Он не мог. Он хотел им помочь. Дать им то, в чем они так явно нуждались. Но сделав это таким грубым образом, Джеймс задел гордость молодой женщины.
Гордость он понимал так же хорошо, как любой из людей в этом месте. В конце концов, он отказывался признавать, что нуждается в помощи. Он до сих пор действительно не в состоянии по-настоящему попросить о помощи.
– Простите меня. Это было крайне невежливо, и только человек моего бездумного класса мог так поступить. Это я повел себя глупо.
Мать вертела в руках ложку, поднимала ее к губам, но не ела.
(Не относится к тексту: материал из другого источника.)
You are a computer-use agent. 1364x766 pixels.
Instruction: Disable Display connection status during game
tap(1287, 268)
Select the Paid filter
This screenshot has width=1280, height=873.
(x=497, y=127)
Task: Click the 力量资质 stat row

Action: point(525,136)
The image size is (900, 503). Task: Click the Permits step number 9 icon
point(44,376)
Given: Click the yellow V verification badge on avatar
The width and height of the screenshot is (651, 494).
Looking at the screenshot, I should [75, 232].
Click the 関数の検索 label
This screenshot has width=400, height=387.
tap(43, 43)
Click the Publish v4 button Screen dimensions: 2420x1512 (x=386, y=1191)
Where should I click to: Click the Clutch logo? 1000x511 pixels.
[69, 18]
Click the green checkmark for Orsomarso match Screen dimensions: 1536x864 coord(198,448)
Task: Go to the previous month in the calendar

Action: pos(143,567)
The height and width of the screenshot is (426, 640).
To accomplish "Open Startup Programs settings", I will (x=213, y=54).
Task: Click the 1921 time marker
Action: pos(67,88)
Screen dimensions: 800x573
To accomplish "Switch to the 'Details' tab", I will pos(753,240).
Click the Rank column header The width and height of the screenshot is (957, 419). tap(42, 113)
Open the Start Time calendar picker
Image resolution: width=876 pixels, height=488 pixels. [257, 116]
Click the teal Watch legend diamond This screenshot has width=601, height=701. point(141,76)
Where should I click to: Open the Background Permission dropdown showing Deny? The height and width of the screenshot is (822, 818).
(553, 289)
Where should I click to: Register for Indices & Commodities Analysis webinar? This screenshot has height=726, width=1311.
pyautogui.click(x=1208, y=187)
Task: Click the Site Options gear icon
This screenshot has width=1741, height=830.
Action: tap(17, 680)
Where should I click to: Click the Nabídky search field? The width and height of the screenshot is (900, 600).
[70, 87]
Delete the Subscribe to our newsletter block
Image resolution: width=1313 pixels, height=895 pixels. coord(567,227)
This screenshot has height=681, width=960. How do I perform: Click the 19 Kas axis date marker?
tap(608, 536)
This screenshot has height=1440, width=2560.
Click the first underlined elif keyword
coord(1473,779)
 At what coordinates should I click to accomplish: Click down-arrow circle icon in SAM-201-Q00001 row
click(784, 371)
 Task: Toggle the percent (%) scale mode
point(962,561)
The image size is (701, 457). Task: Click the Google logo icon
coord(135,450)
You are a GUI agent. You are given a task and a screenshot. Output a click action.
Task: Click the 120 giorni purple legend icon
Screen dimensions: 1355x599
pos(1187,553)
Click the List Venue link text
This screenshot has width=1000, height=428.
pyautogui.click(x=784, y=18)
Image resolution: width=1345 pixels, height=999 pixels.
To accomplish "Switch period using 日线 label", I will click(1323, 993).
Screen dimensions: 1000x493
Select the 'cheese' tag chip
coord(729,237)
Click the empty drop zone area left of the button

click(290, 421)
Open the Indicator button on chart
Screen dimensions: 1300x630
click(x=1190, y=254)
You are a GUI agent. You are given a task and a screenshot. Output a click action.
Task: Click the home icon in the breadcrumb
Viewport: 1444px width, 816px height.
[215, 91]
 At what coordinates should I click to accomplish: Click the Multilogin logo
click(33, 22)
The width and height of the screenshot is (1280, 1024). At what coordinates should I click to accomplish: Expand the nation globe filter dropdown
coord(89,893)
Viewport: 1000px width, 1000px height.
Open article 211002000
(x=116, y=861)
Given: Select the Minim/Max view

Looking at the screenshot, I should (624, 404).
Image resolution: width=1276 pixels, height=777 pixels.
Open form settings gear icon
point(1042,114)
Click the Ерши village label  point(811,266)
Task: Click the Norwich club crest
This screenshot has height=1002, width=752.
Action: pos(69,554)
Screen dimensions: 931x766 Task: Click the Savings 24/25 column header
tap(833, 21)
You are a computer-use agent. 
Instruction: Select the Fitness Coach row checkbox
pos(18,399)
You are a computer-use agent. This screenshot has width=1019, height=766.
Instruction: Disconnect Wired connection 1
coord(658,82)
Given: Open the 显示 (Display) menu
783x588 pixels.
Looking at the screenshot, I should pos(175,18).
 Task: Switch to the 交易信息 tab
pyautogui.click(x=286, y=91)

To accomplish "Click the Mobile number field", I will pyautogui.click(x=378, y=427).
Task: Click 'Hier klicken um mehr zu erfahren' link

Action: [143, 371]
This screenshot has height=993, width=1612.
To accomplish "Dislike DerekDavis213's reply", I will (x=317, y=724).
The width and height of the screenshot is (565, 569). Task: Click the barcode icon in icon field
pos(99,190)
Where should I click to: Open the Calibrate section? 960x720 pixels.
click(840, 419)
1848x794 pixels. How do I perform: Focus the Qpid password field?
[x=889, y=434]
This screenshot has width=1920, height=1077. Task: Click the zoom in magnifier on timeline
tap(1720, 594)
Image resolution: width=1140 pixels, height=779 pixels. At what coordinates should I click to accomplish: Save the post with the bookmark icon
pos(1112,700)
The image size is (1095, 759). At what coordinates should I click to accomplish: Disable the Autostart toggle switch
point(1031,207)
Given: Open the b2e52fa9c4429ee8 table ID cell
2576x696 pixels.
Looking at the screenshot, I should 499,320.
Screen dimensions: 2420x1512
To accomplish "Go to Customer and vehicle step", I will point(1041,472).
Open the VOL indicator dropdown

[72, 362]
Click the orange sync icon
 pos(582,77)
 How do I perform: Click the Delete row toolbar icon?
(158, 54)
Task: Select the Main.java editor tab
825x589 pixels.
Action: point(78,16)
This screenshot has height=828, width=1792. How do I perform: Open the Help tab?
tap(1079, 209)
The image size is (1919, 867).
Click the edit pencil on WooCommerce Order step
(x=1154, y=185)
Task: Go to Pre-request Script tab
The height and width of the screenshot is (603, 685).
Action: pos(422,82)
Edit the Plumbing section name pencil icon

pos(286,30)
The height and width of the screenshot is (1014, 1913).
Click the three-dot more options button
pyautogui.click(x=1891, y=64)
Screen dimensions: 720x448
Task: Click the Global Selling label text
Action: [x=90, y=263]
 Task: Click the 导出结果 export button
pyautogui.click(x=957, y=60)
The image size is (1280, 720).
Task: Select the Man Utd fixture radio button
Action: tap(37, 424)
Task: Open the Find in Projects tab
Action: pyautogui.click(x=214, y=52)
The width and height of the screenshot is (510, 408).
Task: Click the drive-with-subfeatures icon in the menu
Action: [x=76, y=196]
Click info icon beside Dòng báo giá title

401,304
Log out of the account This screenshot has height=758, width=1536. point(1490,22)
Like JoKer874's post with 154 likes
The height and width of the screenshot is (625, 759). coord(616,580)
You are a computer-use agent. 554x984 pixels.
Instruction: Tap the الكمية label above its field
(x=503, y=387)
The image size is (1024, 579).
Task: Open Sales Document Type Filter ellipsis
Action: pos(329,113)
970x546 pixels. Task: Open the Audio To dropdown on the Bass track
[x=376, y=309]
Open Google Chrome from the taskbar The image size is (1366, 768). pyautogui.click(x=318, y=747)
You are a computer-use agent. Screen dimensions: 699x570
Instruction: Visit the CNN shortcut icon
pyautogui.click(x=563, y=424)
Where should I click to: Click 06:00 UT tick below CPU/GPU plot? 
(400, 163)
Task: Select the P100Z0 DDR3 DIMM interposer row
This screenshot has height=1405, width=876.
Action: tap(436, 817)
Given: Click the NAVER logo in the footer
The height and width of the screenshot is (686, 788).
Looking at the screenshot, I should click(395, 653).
Спустя мгновение она подвинула миску дочери.
Пауэрз ухватился за скамью, пальцы вцепились в деревянную поверхность. Он с радостью почувствовал занозу, надеясь, что она поможет ему пережить это. Он молился, чтобы молодая женщина простила его громадную оплошность.
Из-за собственной гордости Стенхоуп совершенно испортил ситуацию. Теперь ему придется принять любое ее решение, даже если он должен будет покинуть это место и никогда не возвращаться. Даже если он хочет узнать их получше.
Пока виконт ждал, комната, казалось, застыла и замолчала. Мать подняла взгляд, глаза были прищурены. Она взяла дочь за руку и, притянув ее к себе, обняла.
Джеймс сглотнул, удивляясь, куда подевалось его красноречие. Он мог болтать часами, и на любой случай у него была заготовлена колкость. А сейчас? Он не мог заставить губы шевелиться. Только чувствовал, как сердце колотится о ребра. Что, если они отвергнут его?
Мать подняла ввалившееся лицо.
– Мы вам сказали. Нам не нужна ваша благотворительность, милорд.
Пауэрз хотел убежать от этой женщины, такой же непреклонной в своей воле, как он сам. Ее отказ был еще одним напоминанием, что он подвел еще одну мать и дочь, которым раньше была нужна его помощь.
И он не мог перестать думать, что, если бы он старался сильнее, сделал бы еще один шаг и не оставлял жену в одиночестве, она и его дочь могли бы быть сейчас живы.
Черт. Он чувствовал, как разрывается его сердце.
Девочка отстранилась от матери и подняла на него взгляд, ее маленькое личико вопросительно скривилось.
– Вам что, плохо? Вы поэтому болтаете вздор? Может, вы съели что-то испорченное? Я однажды съела и была такой же зеленой, как вы. Вы правда выглядите больным.
У Джеймса защипало глаза, и ему пришлось сглотнуть, прежде чем сказать.
– Мне плохо. Я обидел вас обеих, и мне очень, очень жаль.
Малышка нахмурилась.
– И от этого вы заболели?
Стенхоуп выдавил улыбку.
– Я заболел от воспоминаний, моя дорогая.
Гнев матери, кажется, рассеялся.
– Если вам нехорошо, то лучше оставайтесь сидеть. – Она помедлила, а потом коротко кивнула: – И спасибо за извинения. Это должно быть нелегко для важной особы вроде вас.
– Почему-то мне кажется, что вам досталось так же сильно, если не сильнее, чем мне.
Женщина пожала плечами, худоба ее плеч только подчеркивала движение.